[[ Data extract, beginning ]]
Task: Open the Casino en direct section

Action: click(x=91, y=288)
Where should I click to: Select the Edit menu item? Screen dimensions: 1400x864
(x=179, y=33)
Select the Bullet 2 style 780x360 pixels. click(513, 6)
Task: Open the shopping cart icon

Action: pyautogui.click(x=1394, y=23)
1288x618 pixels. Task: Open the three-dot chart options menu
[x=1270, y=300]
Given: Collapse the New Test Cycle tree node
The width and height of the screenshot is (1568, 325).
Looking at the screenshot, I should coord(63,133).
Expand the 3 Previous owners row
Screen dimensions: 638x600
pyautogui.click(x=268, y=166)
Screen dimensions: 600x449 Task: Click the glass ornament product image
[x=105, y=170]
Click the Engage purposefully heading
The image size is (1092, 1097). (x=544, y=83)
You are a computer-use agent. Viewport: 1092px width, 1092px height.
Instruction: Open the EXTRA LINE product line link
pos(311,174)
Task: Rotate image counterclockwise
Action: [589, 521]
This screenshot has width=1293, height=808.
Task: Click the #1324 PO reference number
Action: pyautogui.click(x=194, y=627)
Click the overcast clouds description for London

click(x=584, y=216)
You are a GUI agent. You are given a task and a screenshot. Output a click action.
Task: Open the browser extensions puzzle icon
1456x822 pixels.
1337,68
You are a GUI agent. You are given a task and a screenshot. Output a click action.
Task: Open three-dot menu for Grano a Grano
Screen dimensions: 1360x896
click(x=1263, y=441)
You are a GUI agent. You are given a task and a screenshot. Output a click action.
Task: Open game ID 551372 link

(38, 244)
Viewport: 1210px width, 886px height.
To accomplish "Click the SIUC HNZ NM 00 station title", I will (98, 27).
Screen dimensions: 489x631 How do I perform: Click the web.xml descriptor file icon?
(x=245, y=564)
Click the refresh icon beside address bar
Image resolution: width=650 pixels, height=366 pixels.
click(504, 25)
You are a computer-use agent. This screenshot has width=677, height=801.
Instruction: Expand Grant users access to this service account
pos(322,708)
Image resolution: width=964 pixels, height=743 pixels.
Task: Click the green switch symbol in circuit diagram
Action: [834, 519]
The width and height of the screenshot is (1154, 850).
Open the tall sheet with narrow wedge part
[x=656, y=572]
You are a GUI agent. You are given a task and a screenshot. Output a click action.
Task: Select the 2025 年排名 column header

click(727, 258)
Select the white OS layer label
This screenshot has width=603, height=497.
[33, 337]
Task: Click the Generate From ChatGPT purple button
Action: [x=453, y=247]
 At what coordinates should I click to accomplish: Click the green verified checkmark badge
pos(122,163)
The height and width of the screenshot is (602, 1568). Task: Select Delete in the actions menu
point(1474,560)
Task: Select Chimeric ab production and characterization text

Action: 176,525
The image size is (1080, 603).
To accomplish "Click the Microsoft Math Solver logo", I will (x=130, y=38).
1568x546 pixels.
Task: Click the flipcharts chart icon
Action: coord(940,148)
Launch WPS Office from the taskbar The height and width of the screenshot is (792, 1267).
[[ Data extract, end ]]
### Your assignment
Output the records exactly.

### Response
Task: Open the Casino en direct section

Action: click(x=91, y=288)
Where should I click to: Select the Edit menu item? Screen dimensions: 1400x864
(x=179, y=33)
Select the Bullet 2 style 780x360 pixels. click(513, 6)
Task: Open the shopping cart icon

Action: pyautogui.click(x=1394, y=23)
1288x618 pixels. Task: Open the three-dot chart options menu
[x=1270, y=300]
Given: Collapse the New Test Cycle tree node
The width and height of the screenshot is (1568, 325).
Looking at the screenshot, I should coord(63,133).
Expand the 3 Previous owners row
Screen dimensions: 638x600
pyautogui.click(x=268, y=166)
Screen dimensions: 600x449 Task: Click the glass ornament product image
[x=105, y=170]
Click the Engage purposefully heading
The image size is (1092, 1097). (x=544, y=83)
You are a computer-use agent. Viewport: 1092px width, 1092px height.
Instruction: Open the EXTRA LINE product line link
pos(311,174)
Task: Rotate image counterclockwise
Action: [589, 521]
This screenshot has width=1293, height=808.
Task: Click the #1324 PO reference number
Action: pyautogui.click(x=194, y=627)
Click the overcast clouds description for London

click(x=584, y=216)
You are a GUI agent. You are given a task and a screenshot. Output a click action.
Task: Open the browser extensions puzzle icon
1456x822 pixels.
1337,68
You are a GUI agent. You are given a task and a screenshot. Output a click action.
Task: Open three-dot menu for Grano a Grano
Screen dimensions: 1360x896
click(x=1263, y=441)
You are a GUI agent. You are given a task and a screenshot. Output a click action.
Task: Open game ID 551372 link

(38, 244)
Viewport: 1210px width, 886px height.
To accomplish "Click the SIUC HNZ NM 00 station title", I will (98, 27).
Screen dimensions: 489x631 How do I perform: Click the web.xml descriptor file icon?
(x=245, y=564)
Click the refresh icon beside address bar
Image resolution: width=650 pixels, height=366 pixels.
click(504, 25)
You are a computer-use agent. This screenshot has width=677, height=801.
Instruction: Expand Grant users access to this service account
pos(322,708)
Image resolution: width=964 pixels, height=743 pixels.
Task: Click the green switch symbol in circuit diagram
Action: [834, 519]
The width and height of the screenshot is (1154, 850).
Open the tall sheet with narrow wedge part
[x=656, y=572]
You are a GUI agent. You are given a task and a screenshot. Output a click action.
Task: Select the 2025 年排名 column header

click(727, 258)
Select the white OS layer label
This screenshot has width=603, height=497.
[33, 337]
Task: Click the Generate From ChatGPT purple button
Action: [x=453, y=247]
 At what coordinates should I click to accomplish: Click the green verified checkmark badge
pos(122,163)
The height and width of the screenshot is (602, 1568). Task: Select Delete in the actions menu
point(1474,560)
Task: Select Chimeric ab production and characterization text

Action: 176,525
The image size is (1080, 603).
To accomplish "Click the Microsoft Math Solver logo", I will (x=130, y=38).
1568x546 pixels.
Task: Click the flipcharts chart icon
Action: coord(940,148)
Launch WPS Office from the taskbar The height and width of the screenshot is (792, 1267).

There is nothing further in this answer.